Il Palazzo di Capodimonte, dominante da un lato il folto ammasso del vicino bosco di lecci e dall’altro una delle più stupefacenti aperture panoramiche sul golfo di Napoli, è una costruzione grandiosa, massiccia, senza economia, come son tutte quelle che Carlo di Borbone promosse per dar nuovo volto alla capitale del suo regno. Su pianta rettangolare, con prospetti ritmati da imponenti membrature di grigio piperno a contrasto col tipico rosso napoletano delle pareti, l’edificio comprende tre cortili intercomunicanti, intieramente portici, aperti verso l’esterno con ampi fornici, tre per il centrale e uno per ciascuno dei laterali su le fronti longitudinali!” 
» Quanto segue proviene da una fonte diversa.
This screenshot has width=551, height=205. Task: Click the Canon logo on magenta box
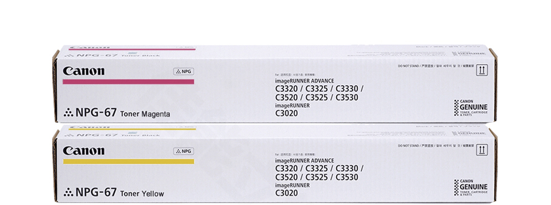coord(83,71)
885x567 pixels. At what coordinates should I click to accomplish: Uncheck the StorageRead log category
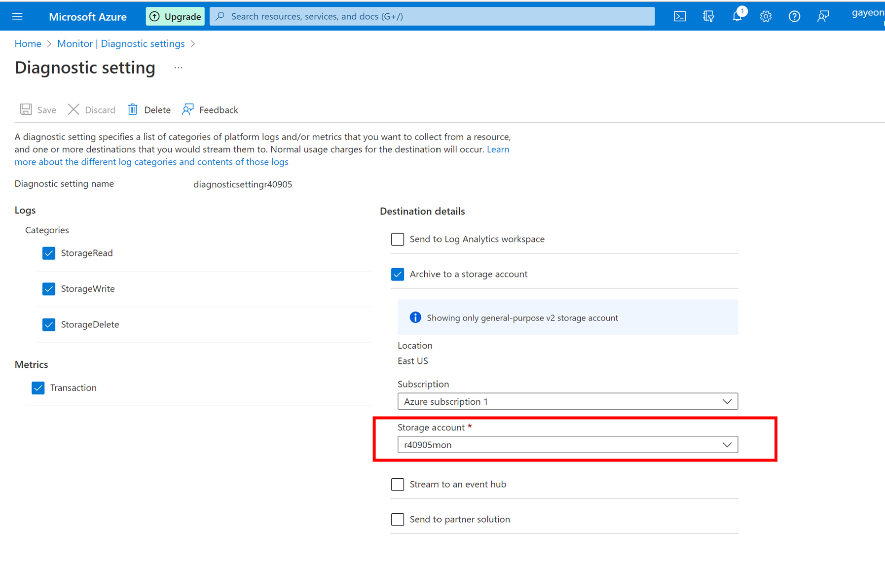[x=49, y=253]
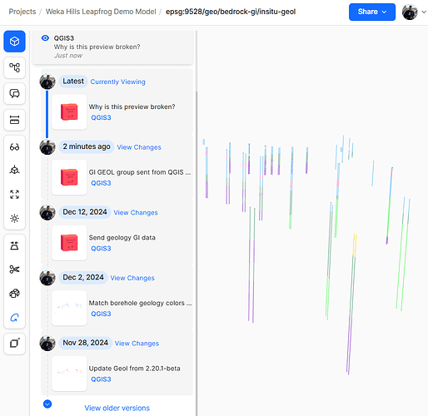Screen dimensions: 428x416
Task: Click View Changes for 2 minutes ago
Action: pos(139,147)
L’insigne fabrianese intesse magistralmente le notizie relative alla complessa vicenda che porterà alla costruzione della struttura ed elenca le acquisizioni che si succedono, a iniziare dalla Real Galleria di Parma (risalente a epoca immediatamente successiva al 1° febbraio del 1758, quando il regio ingegnere G. B. D’Amico comunicò al Re che dodici grandi sale al primo piano erano pronte a ospitare le opere d’arte provenienti da Parma). Narra, altresì, le visite dei grandi artisti e viaggiatori (Winckelmann, Fragonard, Göethe …); dà conto dei quadri portati via dal Re, in fuga verso Palermo, durante i moti del 1798 e ci dice dell’abbandono del Palazzo di Capodimonte, utilizzato solo per brevi periodi come sua residenza da Ferdinando IV, poi divenuto Ferdinando I, e sotto Francesco I, che nel 1828 costruì la palazzina nota come dei Principi. Così, attraverso una cronistoria attenta, Bruno Molajoli ci accompagna fino al 1948: la guerra è finita; il palazzo è pienamente disponibile e si tratta di scegliere cosa farne. La destinazione naturale corrispondeva alle esigenze e agli interessi della città: occorreva mantenere la originaria destinazione museale, assicurandone l’integrità insieme al parco. Andavano entrambi valorizzati, garantendone l’uso pubblico. In tutto ciò l’opera di Bruno Molajoli fu decisiva ed egli stesso riconosce anche il ruolo del suo collega Sergio Ortolani. È anche grazie a loro se a Capodimonte di possono ammirare opere di: Allegri detto il Correggio, Altamura, Bellini, Del Piombo, Luini, Botticelli, Bruegel il Vecchio, Lotto, Dossi, Reni, Dunouy, El Greco, Colantonio, Garbo, Raffaello, Mantegna, Caravaggio, Annibale Carracci, Artemisia Gentileschi, Goya, Martini, Masaccio, Signorini … È evidente come basterebbe uno qualsiasi di questi nomi, un solo loro quadro, per indurre a partire, visitare la città e andar via con un carico di emozioni da sogno. O forse da incubo, qualora ci si imbattesse anche solo in un fotogramma ideato da Artemisia Gentileschi, di quelli capaci senza parole di far sentire ancora l’urlo del suo dolore di donna violata.